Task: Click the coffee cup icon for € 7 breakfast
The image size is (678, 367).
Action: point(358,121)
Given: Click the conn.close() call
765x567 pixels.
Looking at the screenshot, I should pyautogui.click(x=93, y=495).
● ● ● ● ● ● ●
▶ _DIRECTIONS FOR THIS TASK_:
Could you set down every line above exactly as written?

▶ _RESULT FOR THIS TASK_:
Task: Click the coffee cup icon for € 7 breakfast
The image size is (678, 367).
Action: point(358,121)
Given: Click the conn.close() call
765x567 pixels.
Looking at the screenshot, I should pyautogui.click(x=93, y=495).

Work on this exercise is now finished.